A cool thing about TensorFlow is that you can monitor the metrics (loss and accuracy) during the training use TensorBoard. As you can see the loss gradually decreases and plateaus, I decided not to wait any longer and killed the training after 20K steps. Another cool feature is that you can always resume the training from where you leave off later on.

TensorBoard example. (Image by author)

5. Export the model and test it

The model was exported to a frozen inference graph. It can be tested by running model_test_webcam.py.

Initially, I didn’t include a class for no mask (bare) faces since I thought the model would not draw an anchor box on the face and that indicates the person was not wearing a mask. The outcome proved that I was wrong. It did not learn any features of bare faces and recognized a face as a homemade mask. Therefore, I retrained the model with a new class and bare face dataset. What I learned from this process is the importance of dataset design, and the model can only learn what you ask it to learn. It is also wise to build a model fast initially and then iterate.

Classification outcome of the initial model with no ‘bare’ class. (Image by author)

I validated the new model on more images from the Internet (not in the training/testing set) and on a friend. Now it can recognize bare faces!

Images for model validation from Upslash. (In the top row, from left to right, images by Natalia Barros, source; Press Features, source; Jackson Simmer, source. In the bottom row, from left to right, images by H Shaw, source; Nathan Dumlao, source; Brian Wangenheim, source)
Testing with a friend in low light. All masks were labelled correctly! (Image by author)

6. Export the model to Raspberry Pi

Raspberry Pi 4 and a camera module (Images by Raspberrypi, source: pi 4, camera module v2)

Raspberry Pi is a credit card size mini computer and it is very affordable (4th generation costs ~$35). With TensorFlow support, it is the perfect mobile device to deploy the model on. Aside from the Raspberry Pi, a camera module (~$30) needs to be purchased separately.

For computational speed and privacy reasons, TensorFlow Lite models are required for mobile devices like a Raspberry Pi. This tutorial covers how to convert a trained TensorFlow inference graph to a Lite model on Window PC and run it on a Raspberry Pi:

Finally, time to play with the model!

The final outcome is shown in the GIF at the beginning and also the pictures below. The overall model performance seems great. However, a ~2.5 Frame per second (FPS) was not too bad but not fast either, even if I chose the light SSD Mobilenet. Further speedup can be achieved by choosing a ssdlite or quantized model.
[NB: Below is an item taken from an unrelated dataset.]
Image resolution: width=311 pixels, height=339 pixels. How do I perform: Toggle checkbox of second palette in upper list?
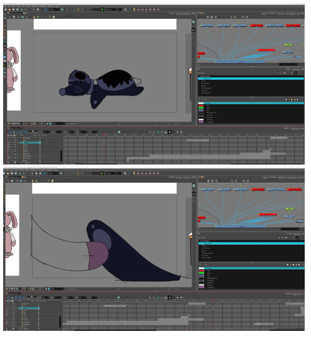(x=202, y=81)
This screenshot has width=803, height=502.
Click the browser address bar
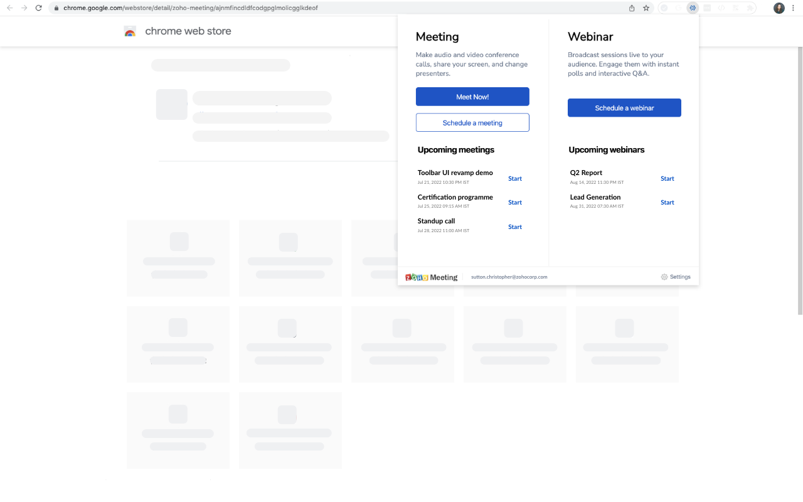coord(251,8)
Test images from a Raspberry Pi camera. (Image by author)

Conclusion and takeaways

After building a object detection model myself, I find structuring a deep learning project is definitely more than parameter tuning and designing the neural network architecture.

The most tedious and time-consuming part was collecting and preprocessing the data. Setting up TensorFlow environment can also be tricky, which hopefully will be resolved in the near future as TensorFlow becomes more automated. The main takeaways are:

  • The real-life data are complex. We should select the representative images of each class
  • Transfer learning is useful when we have a small dataset
  • We should stick to the guideline of fast prototyping and refining the model iteratively
  • And finally, without doubt, wear a mask at public places no matter which kind

Thanks for reading and stay healthy!

Reference

[1]Chappell, B. (2020 May 28). No Mask — No Entry,’ Cuomo Says As He Allows Businesses To Insist On Face Coverings. NPR

[2] Prather, A. K., et al. (2020 May 27). Reducing transmission of SARS-CoV-2. Science

[3] Howard, J.; Huang, A.; Li, Z.; Tufekci, Z.; Zdimal, V.; van der Westhuizen, H.; von Delft, A.; Price, A.; Fridman, L.; Tang, L.; Tang, V.; Watson, G.L.; Bax, C.E.; Shaikh, R.; Questier, F.; Hernandez, D.; Chu, L.F.; Ramirez, C.M.; Rimoin, A.W. Face Masks Against COVID-19: An Evidence Review. Preprints 2020, 2020040203 (doi: 10.20944/preprints202004.0203.v1).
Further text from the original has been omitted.